Several other decisions have denied confirmation of "zero" plans on the ground that such plans are inconsistent with the general terminology of Chapter 13. In re Iacovoni, 2 B.R. 256, 5 B.C.D. 127d (Bkrtcy.D.Utah 1980); In re Burrell, 2 B.R. 650, 5 B.C.D. 1321 (Bkrtcy.N.D.Cal. 1980), In re Seman, 4 B.R. 568, Bankr.L.Rep. (CCH) ¶ 67,455 (Bkrtcy.S.D.N.Y. 1980). Numerous sections of Chapter 13 make reference to plan "payments". See, e. g., 11 U.S.C. § 1326-9. In the context of plans which propose no payments, those provisions lack meaning. That poses potential problems as, for example, with the discharge of debts under Section 1328(a): by its terms, Chapter 13 discharge is to occur only after completion by the debtor of all "payments" under the plan. To be sure, the whole purpose behind Chapter 13, is to enable the individual "to develop and perform a plan for the repayment of his debts." H.R. Rep. 95-595 at 1182, U.S. Code Cong. Admin. News 1978, p. 5787. (emphasis added). These cases all provide support for denial of confirmation here.

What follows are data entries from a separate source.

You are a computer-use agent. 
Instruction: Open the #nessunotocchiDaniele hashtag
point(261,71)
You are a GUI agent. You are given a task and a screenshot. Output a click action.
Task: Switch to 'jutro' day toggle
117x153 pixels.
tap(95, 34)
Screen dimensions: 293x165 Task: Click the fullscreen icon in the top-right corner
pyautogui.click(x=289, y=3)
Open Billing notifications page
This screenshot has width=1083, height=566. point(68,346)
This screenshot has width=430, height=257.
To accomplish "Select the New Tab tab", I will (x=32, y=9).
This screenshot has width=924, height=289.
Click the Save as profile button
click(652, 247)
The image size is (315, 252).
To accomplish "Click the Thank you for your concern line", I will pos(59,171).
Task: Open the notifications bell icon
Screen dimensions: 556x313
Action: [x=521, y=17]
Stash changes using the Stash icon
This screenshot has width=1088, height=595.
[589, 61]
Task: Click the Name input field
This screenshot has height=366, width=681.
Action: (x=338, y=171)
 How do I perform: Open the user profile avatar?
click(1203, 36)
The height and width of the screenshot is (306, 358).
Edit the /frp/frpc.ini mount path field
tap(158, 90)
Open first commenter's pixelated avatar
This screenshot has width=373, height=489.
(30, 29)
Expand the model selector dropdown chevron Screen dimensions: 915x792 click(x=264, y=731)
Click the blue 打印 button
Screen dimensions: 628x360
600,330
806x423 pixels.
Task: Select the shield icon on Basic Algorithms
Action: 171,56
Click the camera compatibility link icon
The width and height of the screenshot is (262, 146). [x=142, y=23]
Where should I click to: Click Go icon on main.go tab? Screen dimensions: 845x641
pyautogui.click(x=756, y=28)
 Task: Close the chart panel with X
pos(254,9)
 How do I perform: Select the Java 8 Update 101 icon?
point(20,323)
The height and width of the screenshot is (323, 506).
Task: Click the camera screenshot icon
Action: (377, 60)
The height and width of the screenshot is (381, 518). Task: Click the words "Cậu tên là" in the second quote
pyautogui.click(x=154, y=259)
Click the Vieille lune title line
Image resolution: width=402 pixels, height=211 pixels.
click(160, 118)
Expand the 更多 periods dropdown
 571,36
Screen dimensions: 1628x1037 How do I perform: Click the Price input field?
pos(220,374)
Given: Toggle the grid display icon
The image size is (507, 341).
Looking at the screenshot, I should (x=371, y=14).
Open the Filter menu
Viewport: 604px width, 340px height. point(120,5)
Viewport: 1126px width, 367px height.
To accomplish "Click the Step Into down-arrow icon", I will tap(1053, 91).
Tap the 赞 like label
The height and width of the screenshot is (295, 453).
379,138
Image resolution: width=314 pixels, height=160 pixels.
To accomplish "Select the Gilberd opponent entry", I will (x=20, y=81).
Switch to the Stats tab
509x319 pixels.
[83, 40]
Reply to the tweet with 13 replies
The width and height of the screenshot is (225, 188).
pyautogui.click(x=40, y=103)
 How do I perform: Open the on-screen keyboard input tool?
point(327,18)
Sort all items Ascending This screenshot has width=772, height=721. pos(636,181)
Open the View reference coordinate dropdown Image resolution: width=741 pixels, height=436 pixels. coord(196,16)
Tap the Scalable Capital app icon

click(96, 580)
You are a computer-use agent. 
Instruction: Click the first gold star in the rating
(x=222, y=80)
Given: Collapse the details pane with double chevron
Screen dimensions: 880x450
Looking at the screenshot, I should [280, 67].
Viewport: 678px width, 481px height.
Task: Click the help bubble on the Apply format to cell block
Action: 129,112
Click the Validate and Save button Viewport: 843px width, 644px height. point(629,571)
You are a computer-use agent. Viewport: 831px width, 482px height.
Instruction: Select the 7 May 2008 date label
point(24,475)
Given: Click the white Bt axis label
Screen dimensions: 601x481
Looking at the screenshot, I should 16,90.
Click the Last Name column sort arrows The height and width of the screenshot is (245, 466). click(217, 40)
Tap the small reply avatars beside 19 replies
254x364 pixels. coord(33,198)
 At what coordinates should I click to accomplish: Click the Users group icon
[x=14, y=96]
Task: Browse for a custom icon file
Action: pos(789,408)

Of course, the vast majority of decisions that have denied confirmation of "zero" or low-payment plans have relied upon Section 1325(a)(3) which requires that debtors' plan(s) be submitted in "good faith". In most of these cases, findings of "bad faith" were based on the fact that debtors were seeking to get the bigger discharge and other incentive benefits of Chapter 13 without bearing any of the burden of repaying their debts. As the court has already noted, that is the very situation which exists in the present case. Even in the six cases where zero or low payment plans, never was there a debtor with monthly income even approaching $140.00.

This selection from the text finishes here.